D75.2 Essential thrombocytosis

Name of the Condition

• Essential thrombocytosis

Summary

Essential thrombocytosis is a myeloproliferative neoplasm characterized by the overproduction of platelets in the bone marrow. This results in elevated platelet counts, which can increase the risk of thrombotic or hemorrhagic events. The condition is a clonal disorder, meaning it originates from a single abnormal cell, and typically occurs in adults, though it can affect younger individuals. Unlike secondary causes of thrombocytosis, essential thrombocytosis is not associated with an identifiable underlying condition or reactive process.

Causes

Essential thrombocytosis is caused by genetic mutations, most commonly in the JAK2, CALR, or MPL genes, which regulate blood cell production. These mutations lead to uncontrolled proliferation of megakaryocytes (platelet-producing cells) in the bone marrow. The exact trigger for these mutations is not fully understood, but they result in a clonal expansion of platelet-producing cells, driving the elevated platelet count.

Risk Factors

• Age (more common in adults, particularly those over 50).
• Genetic predisposition, including mutations in JAK2, CALR, or MPL genes.
• Prior history of myeloproliferative neoplasms or related blood disorders.

Symptoms

• Headaches, dizziness, or visual disturbances due to microvascular occlusions.
• Erythromelalgia (burning pain and redness in the hands or feet).
• Thrombotic events, such as deep vein thrombosis, stroke, or heart attack.
• Hemorrhagic symptoms, including easy bruising, nosebleeds, or gastrointestinal bleeding.
• Splenomegaly (enlarged spleen) in some cases.

Diagnosis

Diagnosis involves confirming a sustained elevated platelet count (typically >450,000/µL) without a secondary cause. Laboratory tests include a complete blood count (CBC) to assess platelet levels, iron studies to rule out iron deficiency, and genetic testing for JAK2, CALR, or MPL mutations. Bone marrow biopsy may be performed to evaluate megakaryocyte morphology and exclude other myeloproliferative disorders.

Treatment Options

Treatment aims to reduce platelet counts and prevent complications. Options include:

• Low-dose aspirin to reduce thrombotic risk (if no contraindications).
• Cytoreductive therapy (e.g., hydroxyurea, anagrelide) to lower platelet counts in high-risk patients.
• Interferon-alpha for patients who cannot tolerate other therapies or during pregnancy.
• Phlebotomy to manage symptoms of hyperviscosity, though less common than in polycythemia vera.

Prognosis and Follow-Up

Prognosis is generally favorable, but the risk of thrombotic or hemorrhagic events varies by patient. Regular monitoring of platelet counts, blood counts, and symptoms is essential. Follow-up may include periodic CBCs, assessment for splenomegaly, and evaluation for signs of progression to myelofibrosis or acute leukemia. Risk stratification guides treatment intensity and surveillance frequency.

Complications

• Thrombotic events (e.g., stroke, myocardial infarction, deep vein thrombosis).
• Hemorrhagic complications (e.g., gastrointestinal bleeding, intracranial hemorrhage).
• Progression to myelofibrosis or acute myeloid leukemia in a small subset of patients.
• Erythromelalgia or other microvascular symptoms.

Lifestyle & Prevention

• Avoid smoking and excessive alcohol, which may increase thrombotic risk.
• Stay hydrated to reduce blood viscosity.
• Use protective measures (e.g., padding) to prevent injury and bleeding.
• Follow up regularly with a hematologist for monitoring and management.
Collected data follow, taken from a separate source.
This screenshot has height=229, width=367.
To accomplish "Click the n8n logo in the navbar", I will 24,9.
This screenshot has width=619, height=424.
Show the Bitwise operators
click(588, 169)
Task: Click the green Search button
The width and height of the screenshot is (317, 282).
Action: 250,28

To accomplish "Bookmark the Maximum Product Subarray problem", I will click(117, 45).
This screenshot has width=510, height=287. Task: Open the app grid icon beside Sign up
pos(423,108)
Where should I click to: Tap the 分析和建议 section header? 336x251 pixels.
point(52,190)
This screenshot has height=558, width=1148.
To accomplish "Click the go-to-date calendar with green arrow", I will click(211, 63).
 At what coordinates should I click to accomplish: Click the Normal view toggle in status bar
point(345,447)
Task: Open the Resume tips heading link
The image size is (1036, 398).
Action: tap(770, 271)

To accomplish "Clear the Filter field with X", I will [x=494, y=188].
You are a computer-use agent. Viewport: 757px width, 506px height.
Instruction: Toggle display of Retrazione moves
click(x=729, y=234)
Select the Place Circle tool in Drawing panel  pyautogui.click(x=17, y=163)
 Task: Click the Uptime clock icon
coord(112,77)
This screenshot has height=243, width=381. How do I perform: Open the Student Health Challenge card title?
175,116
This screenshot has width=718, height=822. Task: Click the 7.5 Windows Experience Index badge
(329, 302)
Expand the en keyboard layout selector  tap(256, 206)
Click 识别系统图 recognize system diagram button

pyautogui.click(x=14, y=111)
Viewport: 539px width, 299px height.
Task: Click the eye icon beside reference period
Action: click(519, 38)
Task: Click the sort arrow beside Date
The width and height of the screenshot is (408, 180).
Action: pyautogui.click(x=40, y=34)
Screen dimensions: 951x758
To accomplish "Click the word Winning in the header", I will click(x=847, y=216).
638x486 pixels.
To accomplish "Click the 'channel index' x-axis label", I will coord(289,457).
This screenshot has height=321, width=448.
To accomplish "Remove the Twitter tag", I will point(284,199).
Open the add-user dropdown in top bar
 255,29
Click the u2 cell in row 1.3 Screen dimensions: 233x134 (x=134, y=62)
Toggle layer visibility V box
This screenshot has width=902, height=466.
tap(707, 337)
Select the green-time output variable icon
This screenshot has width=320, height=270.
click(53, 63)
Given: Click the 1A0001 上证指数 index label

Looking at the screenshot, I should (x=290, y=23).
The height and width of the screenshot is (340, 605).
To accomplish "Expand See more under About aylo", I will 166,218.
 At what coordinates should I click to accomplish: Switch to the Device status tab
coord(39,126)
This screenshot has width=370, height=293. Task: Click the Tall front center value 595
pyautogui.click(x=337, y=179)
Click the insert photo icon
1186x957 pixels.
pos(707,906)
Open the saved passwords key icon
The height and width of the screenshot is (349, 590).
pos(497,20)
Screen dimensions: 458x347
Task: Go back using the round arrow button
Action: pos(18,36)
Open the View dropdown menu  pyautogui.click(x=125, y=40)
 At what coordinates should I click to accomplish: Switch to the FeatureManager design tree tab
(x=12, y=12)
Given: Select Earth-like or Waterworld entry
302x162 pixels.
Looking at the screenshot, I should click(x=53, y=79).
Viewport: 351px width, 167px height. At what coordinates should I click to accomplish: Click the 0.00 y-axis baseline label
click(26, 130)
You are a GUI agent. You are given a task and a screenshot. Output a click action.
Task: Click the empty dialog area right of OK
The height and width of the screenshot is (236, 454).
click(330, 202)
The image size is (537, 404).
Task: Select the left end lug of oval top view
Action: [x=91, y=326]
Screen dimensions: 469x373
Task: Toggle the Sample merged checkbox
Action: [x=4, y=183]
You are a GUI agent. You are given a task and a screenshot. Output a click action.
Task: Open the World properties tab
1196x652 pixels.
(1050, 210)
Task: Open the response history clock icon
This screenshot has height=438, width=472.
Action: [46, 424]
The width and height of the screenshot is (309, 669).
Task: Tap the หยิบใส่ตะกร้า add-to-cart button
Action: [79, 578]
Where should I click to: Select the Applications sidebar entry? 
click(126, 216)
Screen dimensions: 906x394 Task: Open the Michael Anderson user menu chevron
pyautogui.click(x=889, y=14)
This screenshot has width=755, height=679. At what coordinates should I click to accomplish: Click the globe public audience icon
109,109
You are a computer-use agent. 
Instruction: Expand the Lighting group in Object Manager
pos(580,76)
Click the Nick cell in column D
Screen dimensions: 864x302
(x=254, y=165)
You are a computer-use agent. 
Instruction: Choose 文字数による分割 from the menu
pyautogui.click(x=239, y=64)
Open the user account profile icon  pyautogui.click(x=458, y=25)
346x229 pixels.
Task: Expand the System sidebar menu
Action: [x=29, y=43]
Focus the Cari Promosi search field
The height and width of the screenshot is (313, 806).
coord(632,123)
When to Seek Professional Help

Seek immediate medical attention for:

• Sudden severe headache, chest pain, or shortness of breath (possible thrombosis).
• Unexplained bruising, prolonged bleeding, or blood in stool or urine.
• New or worsening visual disturbances or dizziness.
• Signs of infection, as thrombocytosis may affect immune function.

Tips for Medical Coders

• Code D75.2 is specific to essential thrombocytosis and should not be used for secondary causes of thrombocytosis (e.g., reactive processes or other myeloproliferative disorders).
• Documentation should confirm the diagnosis via laboratory findings (elevated platelets) and exclude secondary causes (e.g., iron deficiency, infection, or inflammation).
• Ensure genetic testing results (e.g., JAK2, CALR, MPL) are documented if available, as they support the diagnosis.
• Avoid coding D75.2 for transient or reactive thrombocytosis; use the appropriate secondary code instead.